Y a solas sigue dándole vueltas al tema: «Toda la noche estuve volviendo a ver los grabados, y abochornándome de haber nacido» (p. 21l). La experiencia le provoca una fiebre nerviosa que la retiene varios días en la cama. Cuando Lina le comenta a un sacerdote amigo suyo el suceso, la reacción de éste es menos histérica, pero refleja el mismo concepto sobre la vida sexual:

«Comprendo que estés bajo una impresión de disgusto y hasta de asco. Esas cosas, desde el punto de vista que elegiste, son odiosas [...]. Sin embargo, debes reflexionar que si estudiásemos con esa forma otras funciones, verbigracia, las de nutrición, nos dejaríamos morir de hambre».


(p. 216).                


Es decir, que lo malo, feo y asqueroso está ahí, lo que hay que hacer es no pararse a mirarlo.

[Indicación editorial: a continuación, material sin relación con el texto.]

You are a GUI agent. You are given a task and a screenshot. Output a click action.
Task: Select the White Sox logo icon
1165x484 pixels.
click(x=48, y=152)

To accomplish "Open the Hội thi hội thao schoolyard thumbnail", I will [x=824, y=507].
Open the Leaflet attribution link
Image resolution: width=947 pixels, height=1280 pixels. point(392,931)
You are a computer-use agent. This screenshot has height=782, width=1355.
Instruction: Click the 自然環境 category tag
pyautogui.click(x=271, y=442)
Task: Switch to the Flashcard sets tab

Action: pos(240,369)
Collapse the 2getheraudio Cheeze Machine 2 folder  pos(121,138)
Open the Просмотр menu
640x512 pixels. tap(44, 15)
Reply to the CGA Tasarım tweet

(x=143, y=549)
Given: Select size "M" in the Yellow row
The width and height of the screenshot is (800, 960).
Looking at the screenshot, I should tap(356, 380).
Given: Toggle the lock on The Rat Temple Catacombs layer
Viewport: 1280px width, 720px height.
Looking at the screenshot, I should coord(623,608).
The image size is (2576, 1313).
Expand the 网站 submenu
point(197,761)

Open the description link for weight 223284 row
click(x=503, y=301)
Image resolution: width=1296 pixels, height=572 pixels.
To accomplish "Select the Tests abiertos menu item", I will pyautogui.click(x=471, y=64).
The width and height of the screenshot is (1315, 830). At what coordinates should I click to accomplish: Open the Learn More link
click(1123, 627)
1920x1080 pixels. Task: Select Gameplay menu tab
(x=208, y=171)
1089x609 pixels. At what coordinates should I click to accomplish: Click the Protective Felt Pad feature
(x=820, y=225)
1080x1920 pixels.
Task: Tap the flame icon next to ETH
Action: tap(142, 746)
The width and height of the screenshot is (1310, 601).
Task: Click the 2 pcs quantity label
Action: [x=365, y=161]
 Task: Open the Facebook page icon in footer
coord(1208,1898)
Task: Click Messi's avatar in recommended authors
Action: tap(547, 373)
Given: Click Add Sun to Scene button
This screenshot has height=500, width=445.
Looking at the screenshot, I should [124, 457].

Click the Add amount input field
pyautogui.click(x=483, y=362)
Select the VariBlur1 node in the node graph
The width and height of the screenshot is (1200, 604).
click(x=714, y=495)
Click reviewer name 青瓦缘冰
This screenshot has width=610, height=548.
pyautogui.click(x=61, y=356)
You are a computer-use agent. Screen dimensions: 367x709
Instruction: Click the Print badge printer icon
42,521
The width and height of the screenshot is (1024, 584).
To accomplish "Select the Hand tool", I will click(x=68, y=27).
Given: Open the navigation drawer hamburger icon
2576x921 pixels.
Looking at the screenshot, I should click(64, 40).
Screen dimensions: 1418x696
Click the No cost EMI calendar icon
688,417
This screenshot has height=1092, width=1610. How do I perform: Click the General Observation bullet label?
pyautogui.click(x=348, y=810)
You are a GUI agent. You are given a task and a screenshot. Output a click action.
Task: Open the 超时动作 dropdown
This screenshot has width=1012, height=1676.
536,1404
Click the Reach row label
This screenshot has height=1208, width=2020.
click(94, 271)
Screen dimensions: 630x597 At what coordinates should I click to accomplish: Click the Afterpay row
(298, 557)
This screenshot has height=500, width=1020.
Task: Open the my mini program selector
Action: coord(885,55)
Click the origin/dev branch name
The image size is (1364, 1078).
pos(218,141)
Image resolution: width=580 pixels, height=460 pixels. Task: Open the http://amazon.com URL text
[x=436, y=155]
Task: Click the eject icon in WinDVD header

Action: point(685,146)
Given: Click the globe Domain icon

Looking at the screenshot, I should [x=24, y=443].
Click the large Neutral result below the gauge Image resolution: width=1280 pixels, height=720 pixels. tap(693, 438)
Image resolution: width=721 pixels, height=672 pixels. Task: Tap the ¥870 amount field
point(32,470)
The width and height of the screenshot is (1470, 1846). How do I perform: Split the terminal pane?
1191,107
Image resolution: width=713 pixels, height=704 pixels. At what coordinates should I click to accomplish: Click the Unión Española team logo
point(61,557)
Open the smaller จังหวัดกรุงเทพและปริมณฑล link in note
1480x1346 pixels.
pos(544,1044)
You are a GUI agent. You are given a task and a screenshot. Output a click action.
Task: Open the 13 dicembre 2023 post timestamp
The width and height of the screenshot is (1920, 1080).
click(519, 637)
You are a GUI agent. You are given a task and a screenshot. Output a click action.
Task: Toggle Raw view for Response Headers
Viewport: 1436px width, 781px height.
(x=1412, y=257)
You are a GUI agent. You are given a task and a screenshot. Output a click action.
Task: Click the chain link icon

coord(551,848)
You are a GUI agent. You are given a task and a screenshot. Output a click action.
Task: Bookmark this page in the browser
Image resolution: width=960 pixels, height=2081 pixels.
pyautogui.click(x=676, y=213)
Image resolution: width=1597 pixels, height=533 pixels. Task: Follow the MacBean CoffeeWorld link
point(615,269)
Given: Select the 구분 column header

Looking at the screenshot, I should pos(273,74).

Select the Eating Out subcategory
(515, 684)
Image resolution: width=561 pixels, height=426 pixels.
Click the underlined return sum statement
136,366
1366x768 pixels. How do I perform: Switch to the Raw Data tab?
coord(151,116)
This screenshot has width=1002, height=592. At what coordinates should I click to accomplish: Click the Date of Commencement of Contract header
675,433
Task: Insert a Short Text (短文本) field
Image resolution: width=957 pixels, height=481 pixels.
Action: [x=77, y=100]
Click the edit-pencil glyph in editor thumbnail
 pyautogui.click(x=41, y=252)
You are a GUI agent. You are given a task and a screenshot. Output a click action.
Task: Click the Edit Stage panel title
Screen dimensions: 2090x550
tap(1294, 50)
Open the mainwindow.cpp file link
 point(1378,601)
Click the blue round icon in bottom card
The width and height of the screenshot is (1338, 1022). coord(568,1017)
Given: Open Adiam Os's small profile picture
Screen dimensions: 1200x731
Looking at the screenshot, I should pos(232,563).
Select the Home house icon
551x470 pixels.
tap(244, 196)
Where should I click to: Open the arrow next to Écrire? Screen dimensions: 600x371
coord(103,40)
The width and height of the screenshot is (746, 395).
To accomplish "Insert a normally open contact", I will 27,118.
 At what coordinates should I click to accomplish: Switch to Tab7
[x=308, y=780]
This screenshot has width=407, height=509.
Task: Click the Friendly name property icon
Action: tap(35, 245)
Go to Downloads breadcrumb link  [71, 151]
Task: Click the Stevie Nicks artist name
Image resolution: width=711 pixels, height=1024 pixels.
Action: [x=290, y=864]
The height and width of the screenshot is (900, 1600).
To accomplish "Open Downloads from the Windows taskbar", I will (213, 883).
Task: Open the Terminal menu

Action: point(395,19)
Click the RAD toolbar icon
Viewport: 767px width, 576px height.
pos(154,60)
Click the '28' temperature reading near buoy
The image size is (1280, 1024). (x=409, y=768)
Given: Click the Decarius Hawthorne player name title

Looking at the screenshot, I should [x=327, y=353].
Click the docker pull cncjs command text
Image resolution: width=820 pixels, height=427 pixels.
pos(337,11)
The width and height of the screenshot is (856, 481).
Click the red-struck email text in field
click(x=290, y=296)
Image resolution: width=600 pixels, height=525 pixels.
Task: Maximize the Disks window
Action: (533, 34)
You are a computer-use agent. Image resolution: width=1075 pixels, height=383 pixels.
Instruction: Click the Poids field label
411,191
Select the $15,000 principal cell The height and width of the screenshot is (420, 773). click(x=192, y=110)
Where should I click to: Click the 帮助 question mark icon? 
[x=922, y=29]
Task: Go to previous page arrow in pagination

El problema es: ¿Se trata de ideas de su personaje o de doña Emilia?14. Creo que de la autora. La Pardo Bazán tenía una gran habilidad para desaparecer tras sus personajes cuando le convenía. Utilizó siempre a sus criaturas de ficción como portavoces o paladines de sus ideas más polémicas. Es evidente que en Insolación está de acuerdo con Asís y en Dulce dueño con Lina Mascareñas. Hoy Asís resulta más convincente y más normal, a parte de más feliz. De todas formas, el contraste entre los dos personajes y entre la visión del mundo de las dos novelas es un ejemplo más de las contradicciones tan características de doña Emilia.

Como Dulce dueño es su última novela y la autora tiene ya sesenta años, creemos que la visión definitiva del amor físico es la que en ella aparece: triste final para una novelista que en 1889 había defendido el derecho de la mujer a que le gustasen los hombres y a disfrutar de ese gusto, y que lo proclamaba a la luz del sol, sin vergüenza ni sentimientos de culpabilidad.

No creo que fuese la vejez lo que hizo cambiar sus ideas sobre el amor carnal, ya que la aceptación de la sexualidad me parece un proceso irreversible. Más bien, lo interpreto como una manifestación de su espíritu contradictorio, escindido por tendencias opuestas, que no llegó nunca a conciliar.